【陰影】逃亡花
マスター名:姫野里美
シナリオ形態: ショート
相棒
難易度: 普通
参加人数: 8人
サポート: 0人
リプレイ完成日時: 2009/12/11 09:29



■オープニング本文

●陰殻の法
 陰殻上忍四家――陰殻最大の氏族であり、多くの里を支配下に置く。
 彼等は、外敵に対して一致団結して戦う一方、陰殻における主導権を巡っては陰惨な争いを繰り広げていた。陰惨な――そう。派手さは無い、陰惨な争いだ。アヤカシとも戦わねばならぬ昨今、兵を動かして派手に争えば、それは国力の疲弊に直結する。
 然らば。争いは静かに。
 陰謀を、策を弄し、毒を伏し、極々少数の者達を犠牲に留めて行われる。
 シノビは、その地位を増すに従って里や氏族全体に対する責任を負い、一定以上の地位にある者は、時に、その抗争の因果を背負ってこの世を去る。
 戦はせぬ。
 恨んではならぬ。
 それこそが、上忍四家の間で合意された、陰殻の正義。ここ陰殻では『そういう事』になっている。そうでなくてはならぬ。そうでなくては、一族郎党、互いに殺し尽くして、後に何も残らぬ。
 だが‥‥時に。思いも掛けぬ気の緩みから、その均衡、掟が崩れる時もある。
「許して下さい‥‥」
 誰かの呟きが、暗がりに聞こえた‥‥。

●足抜け
 それからしばらくして、陰殻では、きな臭い噂が流れていた。なんでも、大きな里の長が何者かによって倒され、後継者が乳飲み子ってことで、かなり揉めているらしい。
 詳しい事はともかく、里には大小さまざまな村がある。
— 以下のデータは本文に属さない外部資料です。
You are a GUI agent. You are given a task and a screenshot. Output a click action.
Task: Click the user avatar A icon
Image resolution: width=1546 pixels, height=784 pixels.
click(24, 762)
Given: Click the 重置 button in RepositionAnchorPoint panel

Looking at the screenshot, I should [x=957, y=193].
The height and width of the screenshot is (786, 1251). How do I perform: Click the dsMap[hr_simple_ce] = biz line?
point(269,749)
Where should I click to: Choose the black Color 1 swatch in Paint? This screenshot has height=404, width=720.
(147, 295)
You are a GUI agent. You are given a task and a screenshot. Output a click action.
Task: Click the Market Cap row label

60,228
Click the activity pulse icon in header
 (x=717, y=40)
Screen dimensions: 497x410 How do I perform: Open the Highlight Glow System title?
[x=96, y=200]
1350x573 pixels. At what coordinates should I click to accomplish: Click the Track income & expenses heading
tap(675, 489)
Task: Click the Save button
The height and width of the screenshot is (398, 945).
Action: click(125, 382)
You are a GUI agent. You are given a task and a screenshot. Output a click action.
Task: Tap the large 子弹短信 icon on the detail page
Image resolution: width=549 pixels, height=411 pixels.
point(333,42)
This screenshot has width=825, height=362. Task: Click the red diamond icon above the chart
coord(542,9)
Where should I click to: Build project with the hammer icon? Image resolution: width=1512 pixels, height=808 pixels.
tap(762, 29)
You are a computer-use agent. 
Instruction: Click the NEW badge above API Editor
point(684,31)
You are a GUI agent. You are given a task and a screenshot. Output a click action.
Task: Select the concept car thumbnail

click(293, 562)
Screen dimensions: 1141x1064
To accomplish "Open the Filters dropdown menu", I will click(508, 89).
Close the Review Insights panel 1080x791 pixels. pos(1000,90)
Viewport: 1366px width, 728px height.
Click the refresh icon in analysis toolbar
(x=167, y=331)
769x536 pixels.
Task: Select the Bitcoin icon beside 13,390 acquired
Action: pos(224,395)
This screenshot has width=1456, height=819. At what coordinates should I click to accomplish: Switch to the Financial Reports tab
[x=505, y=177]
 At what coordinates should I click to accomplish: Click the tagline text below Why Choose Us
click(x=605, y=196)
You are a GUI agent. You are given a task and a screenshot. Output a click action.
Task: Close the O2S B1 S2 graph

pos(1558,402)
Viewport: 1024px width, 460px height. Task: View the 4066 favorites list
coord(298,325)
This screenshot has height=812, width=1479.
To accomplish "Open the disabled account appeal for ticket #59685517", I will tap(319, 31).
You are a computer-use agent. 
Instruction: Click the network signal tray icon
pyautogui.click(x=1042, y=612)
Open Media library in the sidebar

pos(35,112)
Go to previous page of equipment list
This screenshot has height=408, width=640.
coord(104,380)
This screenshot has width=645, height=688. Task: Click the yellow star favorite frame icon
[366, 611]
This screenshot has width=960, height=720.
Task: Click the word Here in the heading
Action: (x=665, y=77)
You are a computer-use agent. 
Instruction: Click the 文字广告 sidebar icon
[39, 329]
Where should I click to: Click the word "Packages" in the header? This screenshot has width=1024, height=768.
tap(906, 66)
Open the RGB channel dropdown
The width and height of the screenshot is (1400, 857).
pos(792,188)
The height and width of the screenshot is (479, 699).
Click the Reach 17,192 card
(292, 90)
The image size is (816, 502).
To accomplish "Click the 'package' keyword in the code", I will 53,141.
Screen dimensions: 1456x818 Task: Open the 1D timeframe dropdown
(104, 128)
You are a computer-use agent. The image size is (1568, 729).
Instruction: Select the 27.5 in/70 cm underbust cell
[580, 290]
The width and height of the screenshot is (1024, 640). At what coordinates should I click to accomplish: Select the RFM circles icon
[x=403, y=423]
上忍4家と呼ばれる大きな流派もあるが、隅っこの方で細々と営業している里も多い。そんな里になると、お家騒動なんぞより明日の食い扶持と言うわけで、一族の面々は、今日もご飯の種を探して、裏社会の情報収集に明け暮れていた。
 夜も眠らぬ歓楽街、楼港「不夜城」――
 賭仕合の噂が流れるこの街は、慕容王が裏社会の顔役を務める一方、四大流派の影響下に無い中立的な街として知られている。
 酒場や遊戯店が並ぶ一方で、合法、違法を問わずに賭博が開催され、街のあちこちには天然温泉の湯気が立ち上る。高級な遊郭から場末の酒場まで、利用者も千差万別。一度足を踏み入れれば身分不問とするのが暗黙の了解でもある。
「さって、今日の晩飯は‥‥と」
 その一画で、腹ごしらえの場所を探しているノイ・リー。しばし吟味した後、とある定食屋に入ったところ、事件は起きた。
「足抜けだーーーーー!」
「捕まえろ! ぜってぇ逃がすなー!」
 隣の店の若い衆が気色ばんでいる。駆け抜けて行く彼らを目で追った船長、他の客にこっそりと聞いた。
「何、誰か逃げたの?」
「ああ。詳しくはしらねェが、足抜けだってさ」
 何でも、楼閣の娘が1人、店を抜け出したらしい。まぁ、いなくなっただけで足抜けと断定するのは、少しばかり早すぎると思わないでもないが、ワケアリの御仁には仕事の種がぶら下がっている事が多い。そう判断し、船長は店を早々に出ると、追っ手の後へと続いた。見れば、広場のあたりで、うろうろしていた。
「よう、難儀してるな。どんな奴なんだい?」
「胸のでかい女だ。後足が細い。あの足じゃ、そう遠くまではいけないはずなんだが‥‥。店の金まであらかた持ち逃げしやがって‥‥。く、もう一回探せ!」
 とは言え、若い衆ってばうろうろと走り回っているだけである。そこに回れ右した船長は、川の方へと向っていた。
「ぷらぁと、仕事だ。あの若い衆よりおねえちゃんを先に見つけて、たんまりおぜぜを頂こうぜ」
 どうせ店の金だ。お姉ちゃんの懐は何も痛まない。ニヤリと笑みを浮かべる船長だった。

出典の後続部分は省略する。